• **Supplied entries**:
────────

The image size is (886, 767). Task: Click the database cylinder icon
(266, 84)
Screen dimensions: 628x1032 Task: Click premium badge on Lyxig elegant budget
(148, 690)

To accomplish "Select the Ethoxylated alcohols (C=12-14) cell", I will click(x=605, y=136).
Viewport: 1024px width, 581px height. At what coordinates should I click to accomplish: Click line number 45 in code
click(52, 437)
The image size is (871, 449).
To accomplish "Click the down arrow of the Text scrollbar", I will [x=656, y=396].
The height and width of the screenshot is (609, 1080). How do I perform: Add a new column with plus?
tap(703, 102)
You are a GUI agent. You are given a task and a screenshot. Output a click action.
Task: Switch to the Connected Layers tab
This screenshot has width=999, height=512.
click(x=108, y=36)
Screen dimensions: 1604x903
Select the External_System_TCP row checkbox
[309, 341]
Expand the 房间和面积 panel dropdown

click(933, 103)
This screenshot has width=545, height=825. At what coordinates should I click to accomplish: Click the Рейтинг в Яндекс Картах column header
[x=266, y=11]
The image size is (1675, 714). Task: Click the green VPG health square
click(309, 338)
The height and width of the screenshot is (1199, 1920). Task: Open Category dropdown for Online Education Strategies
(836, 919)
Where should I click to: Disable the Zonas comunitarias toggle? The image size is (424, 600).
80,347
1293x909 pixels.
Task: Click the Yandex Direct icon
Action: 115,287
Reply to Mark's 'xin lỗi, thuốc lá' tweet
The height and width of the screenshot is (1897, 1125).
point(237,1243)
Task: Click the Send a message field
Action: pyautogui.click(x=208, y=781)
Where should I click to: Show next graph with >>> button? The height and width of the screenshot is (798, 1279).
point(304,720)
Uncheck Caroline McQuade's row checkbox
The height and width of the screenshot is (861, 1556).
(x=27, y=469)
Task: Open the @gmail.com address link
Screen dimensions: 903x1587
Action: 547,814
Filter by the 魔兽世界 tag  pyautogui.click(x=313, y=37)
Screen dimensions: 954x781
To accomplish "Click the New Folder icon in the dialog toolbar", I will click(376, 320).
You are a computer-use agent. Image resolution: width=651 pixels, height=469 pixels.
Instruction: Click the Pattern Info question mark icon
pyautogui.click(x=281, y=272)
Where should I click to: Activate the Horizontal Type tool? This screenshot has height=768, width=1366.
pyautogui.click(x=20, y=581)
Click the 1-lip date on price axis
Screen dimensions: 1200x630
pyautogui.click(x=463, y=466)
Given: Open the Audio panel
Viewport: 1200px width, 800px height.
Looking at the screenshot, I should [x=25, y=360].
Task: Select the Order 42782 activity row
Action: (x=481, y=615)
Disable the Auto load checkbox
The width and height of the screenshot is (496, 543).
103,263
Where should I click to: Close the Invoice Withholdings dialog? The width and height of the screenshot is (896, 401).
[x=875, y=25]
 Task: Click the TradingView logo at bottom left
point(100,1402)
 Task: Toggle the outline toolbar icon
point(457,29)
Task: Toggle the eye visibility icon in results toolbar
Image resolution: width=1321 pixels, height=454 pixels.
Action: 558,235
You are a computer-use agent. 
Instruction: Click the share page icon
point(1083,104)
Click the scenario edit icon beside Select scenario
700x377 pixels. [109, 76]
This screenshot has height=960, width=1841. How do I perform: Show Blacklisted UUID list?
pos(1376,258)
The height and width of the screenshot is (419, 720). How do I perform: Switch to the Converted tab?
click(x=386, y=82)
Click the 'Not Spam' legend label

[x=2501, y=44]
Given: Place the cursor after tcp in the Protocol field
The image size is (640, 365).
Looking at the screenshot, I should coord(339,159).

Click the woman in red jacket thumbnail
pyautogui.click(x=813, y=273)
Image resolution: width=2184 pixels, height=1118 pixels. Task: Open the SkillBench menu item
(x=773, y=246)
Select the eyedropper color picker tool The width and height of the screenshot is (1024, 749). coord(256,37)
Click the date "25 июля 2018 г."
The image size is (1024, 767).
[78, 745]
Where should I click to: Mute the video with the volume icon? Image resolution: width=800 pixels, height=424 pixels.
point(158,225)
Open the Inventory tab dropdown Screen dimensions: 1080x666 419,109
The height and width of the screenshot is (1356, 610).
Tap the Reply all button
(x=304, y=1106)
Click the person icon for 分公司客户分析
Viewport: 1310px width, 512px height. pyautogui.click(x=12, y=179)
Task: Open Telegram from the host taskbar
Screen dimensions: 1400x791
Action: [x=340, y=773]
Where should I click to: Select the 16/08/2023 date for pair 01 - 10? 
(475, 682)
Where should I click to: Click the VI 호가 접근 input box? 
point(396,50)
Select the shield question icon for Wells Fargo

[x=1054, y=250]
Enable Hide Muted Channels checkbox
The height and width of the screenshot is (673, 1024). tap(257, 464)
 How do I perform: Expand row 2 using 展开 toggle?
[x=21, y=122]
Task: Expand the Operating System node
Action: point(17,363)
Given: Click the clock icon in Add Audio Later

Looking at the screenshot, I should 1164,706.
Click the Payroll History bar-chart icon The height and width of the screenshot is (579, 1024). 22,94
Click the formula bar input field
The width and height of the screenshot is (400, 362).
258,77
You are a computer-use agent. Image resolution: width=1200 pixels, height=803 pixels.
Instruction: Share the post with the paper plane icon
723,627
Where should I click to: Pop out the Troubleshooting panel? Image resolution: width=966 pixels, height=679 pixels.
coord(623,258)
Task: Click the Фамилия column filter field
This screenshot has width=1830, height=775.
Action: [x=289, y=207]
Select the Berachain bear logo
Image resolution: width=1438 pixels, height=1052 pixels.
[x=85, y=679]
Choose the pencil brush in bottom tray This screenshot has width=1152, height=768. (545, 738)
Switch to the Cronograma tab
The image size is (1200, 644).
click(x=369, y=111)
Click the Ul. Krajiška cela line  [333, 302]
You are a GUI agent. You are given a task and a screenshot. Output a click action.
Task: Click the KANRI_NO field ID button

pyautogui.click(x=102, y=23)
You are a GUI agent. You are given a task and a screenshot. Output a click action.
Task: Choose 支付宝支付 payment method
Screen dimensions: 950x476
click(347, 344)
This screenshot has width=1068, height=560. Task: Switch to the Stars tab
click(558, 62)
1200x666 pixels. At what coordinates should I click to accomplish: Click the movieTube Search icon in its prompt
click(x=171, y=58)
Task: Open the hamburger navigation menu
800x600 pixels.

────────

• **Given task**: Rewrite all of the rows above as a numbered list, leaving out the blank lines.

• **Finished exercise**:
1. The image size is (886, 767). Task: Click the database cylinder icon
2. (266, 84)
3. Screen dimensions: 628x1032 Task: Click premium badge on Lyxig elegant budget
4. (148, 690)
5. To accomplish "Select the Ethoxylated alcohols (C=12-14) cell", I will click(x=605, y=136).
6. Viewport: 1024px width, 581px height. At what coordinates should I click to accomplish: Click line number 45 in code
7. click(52, 437)
8. The image size is (871, 449).
9. To accomplish "Click the down arrow of the Text scrollbar", I will [x=656, y=396].
10. The height and width of the screenshot is (609, 1080). How do I perform: Add a new column with plus?
11. tap(703, 102)
12. You are a GUI agent. You are given a task and a screenshot. Output a click action.
13. Task: Switch to the Connected Layers tab
14. This screenshot has width=999, height=512.
15. click(x=108, y=36)
16. Screen dimensions: 1604x903
17. Select the External_System_TCP row checkbox
18. [309, 341]
19. Expand the 房间和面积 panel dropdown
20. click(933, 103)
21. This screenshot has width=545, height=825. At what coordinates should I click to accomplish: Click the Рейтинг в Яндекс Картах column header
22. [x=266, y=11]
23. The image size is (1675, 714). Task: Click the green VPG health square
24. click(309, 338)
25. The height and width of the screenshot is (1199, 1920). Task: Open Category dropdown for Online Education Strategies
26. (836, 919)
27. Where should I click to: Disable the Zonas comunitarias toggle? The image size is (424, 600).
28. 80,347
29. 1293x909 pixels.
30. Task: Click the Yandex Direct icon
31. Action: 115,287
32. Reply to Mark's 'xin lỗi, thuốc lá' tweet
33. The height and width of the screenshot is (1897, 1125).
34. point(237,1243)
35. Task: Click the Send a message field
36. Action: pyautogui.click(x=208, y=781)
37. Where should I click to: Show next graph with >>> button? The height and width of the screenshot is (798, 1279).
38. point(304,720)
39. Uncheck Caroline McQuade's row checkbox
40. The height and width of the screenshot is (861, 1556).
41. (x=27, y=469)
42. Task: Open the @gmail.com address link
43. Screen dimensions: 903x1587
44. Action: 547,814
45. Filter by the 魔兽世界 tag  pyautogui.click(x=313, y=37)
46. Screen dimensions: 954x781
47. To accomplish "Click the New Folder icon in the dialog toolbar", I will click(376, 320).
48. You are a computer-use agent. Image resolution: width=651 pixels, height=469 pixels.
49. Instruction: Click the Pattern Info question mark icon
50. pyautogui.click(x=281, y=272)
51. Where should I click to: Activate the Horizontal Type tool? This screenshot has height=768, width=1366.
52. pyautogui.click(x=20, y=581)
53. Click the 1-lip date on price axis
54. Screen dimensions: 1200x630
55. pyautogui.click(x=463, y=466)
56. Given: Open the Audio panel
57. Viewport: 1200px width, 800px height.
58. Looking at the screenshot, I should [x=25, y=360].
59. Task: Select the Order 42782 activity row
60. Action: (x=481, y=615)
61. Disable the Auto load checkbox
62. The width and height of the screenshot is (496, 543).
63. 103,263
64. Where should I click to: Close the Invoice Withholdings dialog? The width and height of the screenshot is (896, 401).
65. [x=875, y=25]
66.  Task: Click the TradingView logo at bottom left
67. point(100,1402)
68.  Task: Toggle the outline toolbar icon
69. point(457,29)
70. Task: Toggle the eye visibility icon in results toolbar
71. Image resolution: width=1321 pixels, height=454 pixels.
72. Action: 558,235
73. You are a computer-use agent. 
74. Instruction: Click the share page icon
75. point(1083,104)
76. Click the scenario edit icon beside Select scenario
77. 700x377 pixels. [109, 76]
78. This screenshot has height=960, width=1841. How do I perform: Show Blacklisted UUID list?
79. pos(1376,258)
80. The height and width of the screenshot is (419, 720). How do I perform: Switch to the Converted tab?
81. click(x=386, y=82)
82. Click the 'Not Spam' legend label
83. [x=2501, y=44]
84. Given: Place the cursor after tcp in the Protocol field
85. The image size is (640, 365).
86. Looking at the screenshot, I should coord(339,159).
87. Click the woman in red jacket thumbnail
88. pyautogui.click(x=813, y=273)
89. Image resolution: width=2184 pixels, height=1118 pixels. Task: Open the SkillBench menu item
90. (x=773, y=246)
91. Select the eyedropper color picker tool The width and height of the screenshot is (1024, 749). coord(256,37)
92. Click the date "25 июля 2018 г."
93. The image size is (1024, 767).
94. [78, 745]
95. Where should I click to: Mute the video with the volume icon? Image resolution: width=800 pixels, height=424 pixels.
96. point(158,225)
97. Open the Inventory tab dropdown Screen dimensions: 1080x666 419,109
98. The height and width of the screenshot is (1356, 610).
99. Tap the Reply all button
100. (x=304, y=1106)
101. Click the person icon for 分公司客户分析
102. Viewport: 1310px width, 512px height. pyautogui.click(x=12, y=179)
103. Task: Open Telegram from the host taskbar
104. Screen dimensions: 1400x791
105. Action: [x=340, y=773]
106. Where should I click to: Select the 16/08/2023 date for pair 01 - 10? 
107. (475, 682)
108. Where should I click to: Click the VI 호가 접근 input box? 
109. point(396,50)
110. Select the shield question icon for Wells Fargo
111. [x=1054, y=250]
112. Enable Hide Muted Channels checkbox
113. The height and width of the screenshot is (673, 1024). tap(257, 464)
114.  How do I perform: Expand row 2 using 展开 toggle?
115. [x=21, y=122]
116. Task: Expand the Operating System node
117. Action: point(17,363)
118. Given: Click the clock icon in Add Audio Later
119. Looking at the screenshot, I should 1164,706.
120. Click the Payroll History bar-chart icon The height and width of the screenshot is (579, 1024). 22,94
121. Click the formula bar input field
122. The width and height of the screenshot is (400, 362).
123. 258,77
124. You are a computer-use agent. Image resolution: width=1200 pixels, height=803 pixels.
125. Instruction: Share the post with the paper plane icon
126. 723,627
127. Where should I click to: Pop out the Troubleshooting panel? Image resolution: width=966 pixels, height=679 pixels.
128. coord(623,258)
129. Task: Click the Фамилия column filter field
130. This screenshot has width=1830, height=775.
131. Action: [x=289, y=207]
132. Select the Berachain bear logo
133. Image resolution: width=1438 pixels, height=1052 pixels.
134. [x=85, y=679]
135. Choose the pencil brush in bottom tray This screenshot has width=1152, height=768. (545, 738)
136. Switch to the Cronograma tab
137. The image size is (1200, 644).
138. click(x=369, y=111)
139. Click the Ul. Krajiška cela line  [333, 302]
140. You are a GUI agent. You are given a task and a screenshot. Output a click action.
141. Task: Click the KANRI_NO field ID button
142. pyautogui.click(x=102, y=23)
143. You are a GUI agent. You are given a task and a screenshot. Output a click action.
144. Task: Choose 支付宝支付 payment method
145. Screen dimensions: 950x476
146. click(347, 344)
147. This screenshot has width=1068, height=560. Task: Switch to the Stars tab
148. click(558, 62)
149. 1200x666 pixels. At what coordinates should I click to accomplish: Click the movieTube Search icon in its prompt
150. click(x=171, y=58)
151. Task: Open the hamburger navigation menu
152. 800x600 pixels.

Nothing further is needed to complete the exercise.